* **Exercise passage**
--- START ---

Edward Whittemore | |
Birth Name: | Edward Payson Whittemore |
Birth Date: | 26 May 1933 |
Birth Place: | Manchester, New Hampshire, U.S. |
Death Place: | New York City, U.S. |
Occupation: | Novelist |
Alma Mater: | Deering High School Yale University |
Parents: | John Cambridge Whittemore Elizabeth Payson Prentiss |
Edward Payson Whittemore (May 26, 1933 - August 3, 1995) was an American novelist, the author of five novels written between 1974 and 1987, including the highly praised series Jerusalem Quartet. He had started his career as a case officer in the Central Intelligence Agency's Directorate of Operations (Asia, Middle East and Europe) between 1958 and 1967.
The youngest of five children, Whittemore was born on May 26, 1933, in Manchester, New Hampshire, US to John Cambridge Whittemore (1889–1958), a commercial district manager for the New England Telephone and Telegraph Company, and his wife Elizabeth Payson Whittemore (née Prentiss; 1894–1985).[1] He graduated from Deering High School, Portland, Maine, in 1951, and went to Yale shortly after, where he obtained a degree in history.

--- END ---

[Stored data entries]
--- START ---

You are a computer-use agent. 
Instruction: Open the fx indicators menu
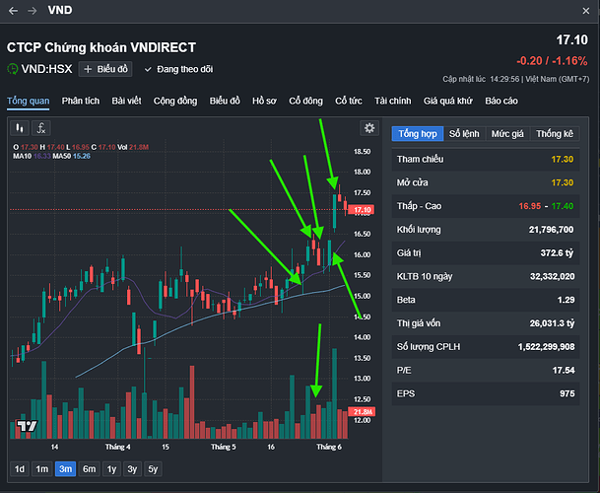(x=41, y=128)
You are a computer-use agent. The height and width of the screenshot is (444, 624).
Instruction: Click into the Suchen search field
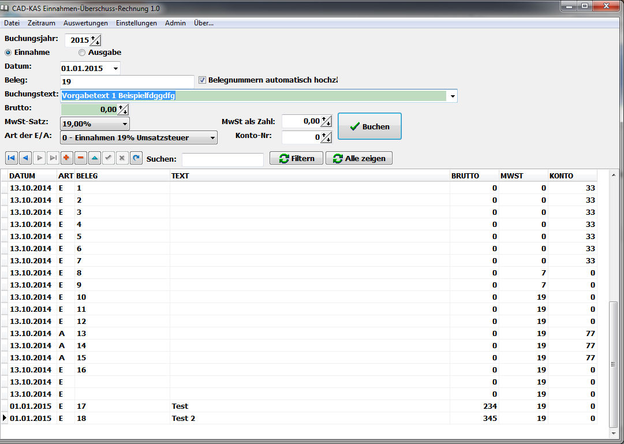pyautogui.click(x=222, y=159)
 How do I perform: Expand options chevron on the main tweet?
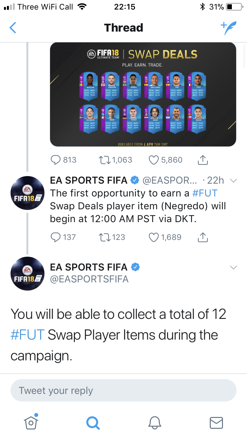point(233,267)
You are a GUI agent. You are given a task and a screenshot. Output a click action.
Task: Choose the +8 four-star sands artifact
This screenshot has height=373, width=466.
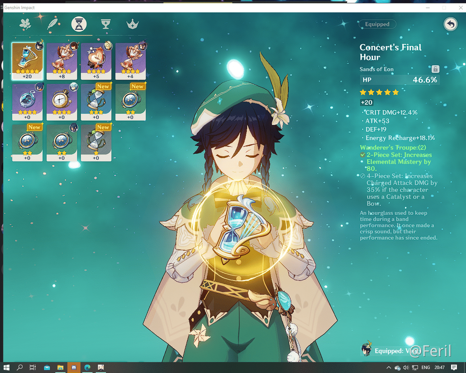(x=62, y=61)
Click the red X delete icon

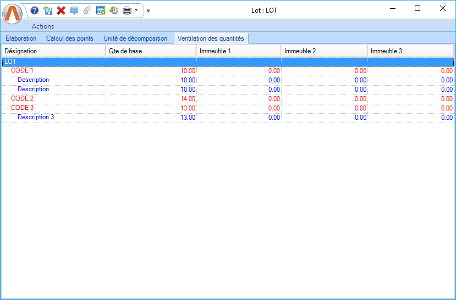[x=61, y=10]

--- END ---

* **Aim of the task**
Reproduce word for word the part of the Edward Whittemore biography that begins with the words containing "The youngest of" and ends with "degree in history.". These records have no connection to the text about Edward Whittemore.

* **Reply to the task**
The youngest of five children, Whittemore was born on May 26, 1933, in Manchester, New Hampshire, US to John Cambridge Whittemore (1889–1958), a commercial district manager for the New England Telephone and Telegraph Company, and his wife Elizabeth Payson Whittemore (née Prentiss; 1894–1985).[1] He graduated from Deering High School, Portland, Maine, in 1951, and went to Yale shortly after, where he obtained a degree in history.